To this end, I created a QL.GenStage macro that all consumers conform to with a single function.

@callback handle_event(event :: Event.t(), state :: term) ::
          :ok
          | {:ok, value :: term}
          | :retry
          | {:rate_limited, interval :: integer}
          | {:error, reason :: bitstring}

This allows each Consumer to focus on the job at hand, leaving matters such as locking and unlocking work to the capable hands of the Producer. A consumer can indicate whether a job should be retried at a future time because of a transient issue or whether work should be halted for a rate limit.

Below is a sample configuration of how consumers can be configured.

config :cassava_runtime, :consumers, [
  {CassavaRuntime.RoundDistributionConsumer, [], 10},
  {CassavaRuntime.RoundPreviewConsumer, [], 3},
  {CassavaRuntime.ContentQueryConsumer, [], 5},
  {CassavaRuntime.AssessmentConsumer, [], 5},
  {CassavaRuntime.RefreshStatsConsumer, [], 2},
  {CassavaRuntime.GenerateDistributionSlotsConsumer, [], 5}
]

Synchronicity

Fate has a rather peculiar way of showing up in life.

At some point, I placed QueueLixir on the shelf and took my attention elsewhere.

A year or so later, the idea of Cassava came to mind. One day, when I was deep in the weeds trying to figure out how to schedule content for audience members, I thought of a queue.

But not just any queue!

It was QueueLixir’s time to shine.

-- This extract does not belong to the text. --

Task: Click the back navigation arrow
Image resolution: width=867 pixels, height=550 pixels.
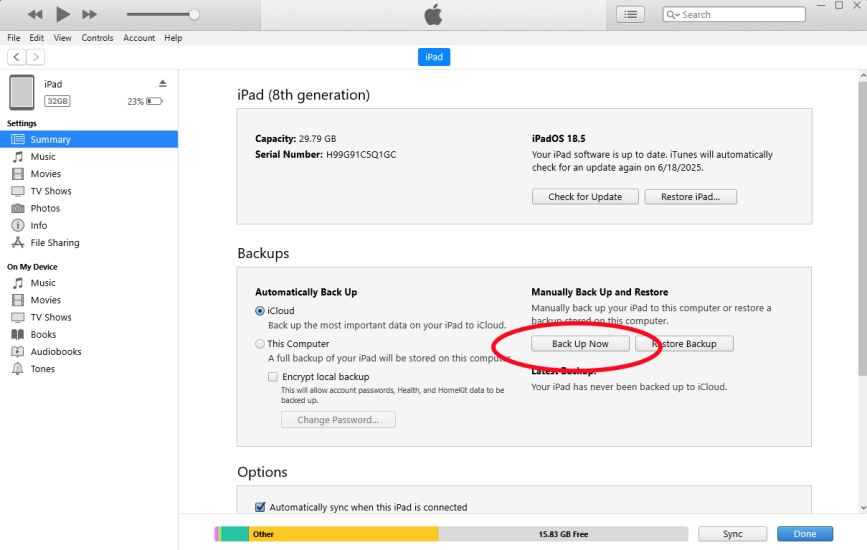Action: (16, 57)
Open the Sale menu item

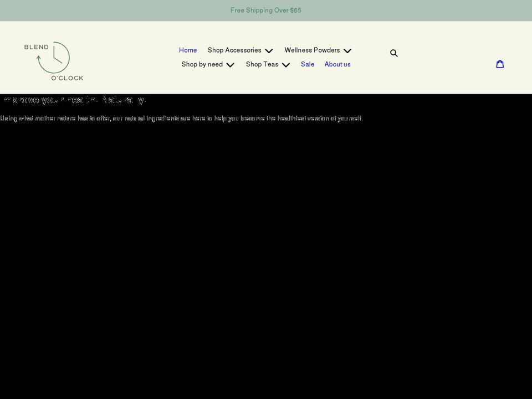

You see, the little engine written without a purpose was poised to fit ever so neatly into the fold - like it was meant to be from the start.

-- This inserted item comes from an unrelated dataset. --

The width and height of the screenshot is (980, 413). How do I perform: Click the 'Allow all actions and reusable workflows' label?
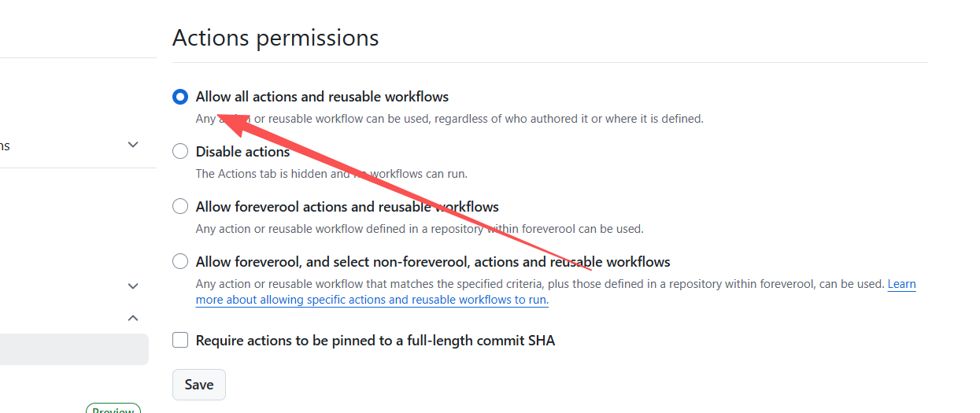pos(322,97)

Synchronicity is the name given to the phenomenon of managed coincidences.

Everything implemented, including a scope Dispatcher, was now paying dividends, including the idea for a rate limiter that could be applied independently to channels (e.g., Slack vs Microsoft Teams) and organizations within each channel.

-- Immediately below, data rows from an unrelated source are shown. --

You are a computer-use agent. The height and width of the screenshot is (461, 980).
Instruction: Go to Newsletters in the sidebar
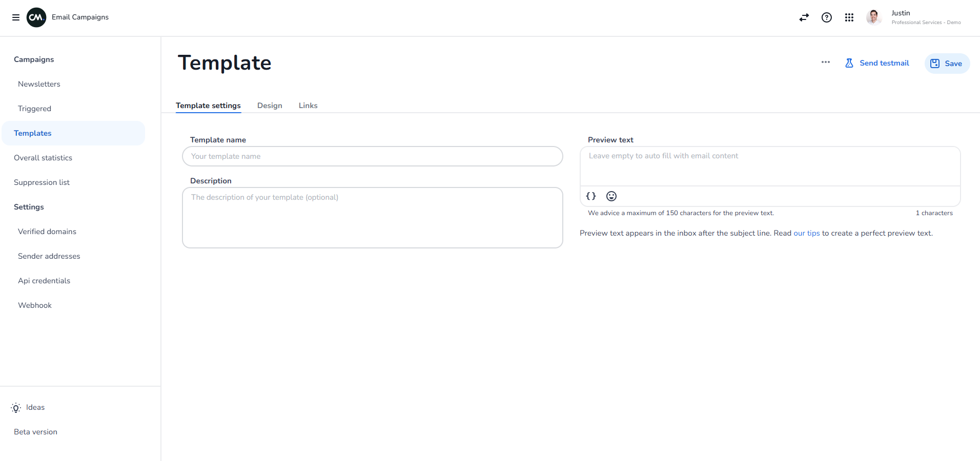(x=39, y=84)
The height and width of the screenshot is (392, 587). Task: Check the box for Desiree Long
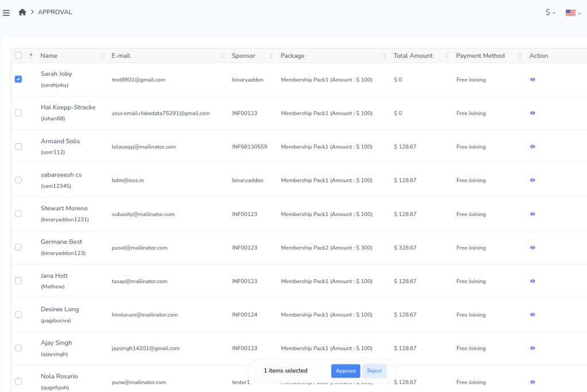point(18,315)

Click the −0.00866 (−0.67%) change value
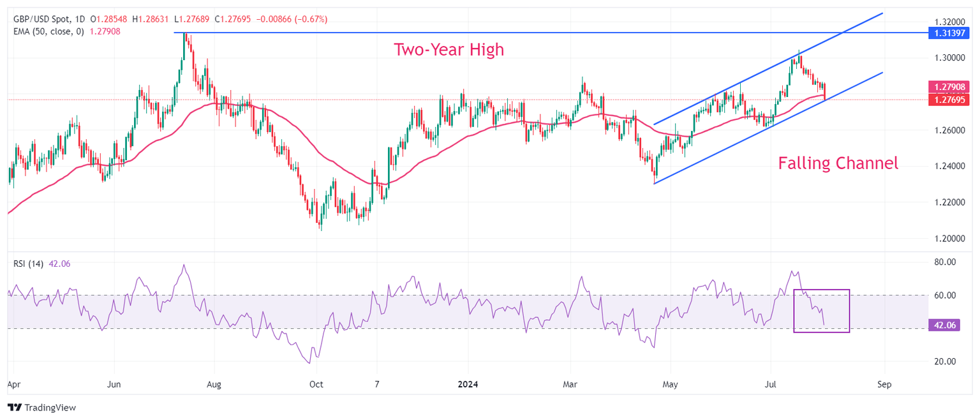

Today, Cassava runs QueueLixir in two modes. A shared processor is used for all tenants on lower subscription plans and dedicated processors for those on the premium plan. These processors are booted on startup as well as on the fly.

None of this reliance on QueueLixir was planned in hindsight. Had it been, I would have reached for a solution off someone else’s shelf. But fortune shined on one I already had in place and could reason about. All that was left was to push all the chips in on me.

If you advance confidently in the direction of your dreams, daring to live the life that you have imagined, you will meet with success unexpected in common hours. -- Henry David Thoreaua

Summary

Here, we are at the end of my story on how an unintentional decision led me down the path of rolling my own modest Queue Processor, which now profoundly serves my needs. Can it handle a million records without bogging down? Probably not. Can it handle the ones I have now? Yep.

In the end, the question is not whether you should roll your own, but rather, should you listen to that little voice inside seeking expression and trust it, regardless of what the outside world has to say is the common sense thing to do. And remember, common sense does not equate to common practice, to steal a quote from Brendon Burchard.

I plan to tease out more learnings from this adventure in the future. If you want to see more of the code, I may publish QueueLixir on Github and Hexdoc as is.

Your feedback is welcomed as always.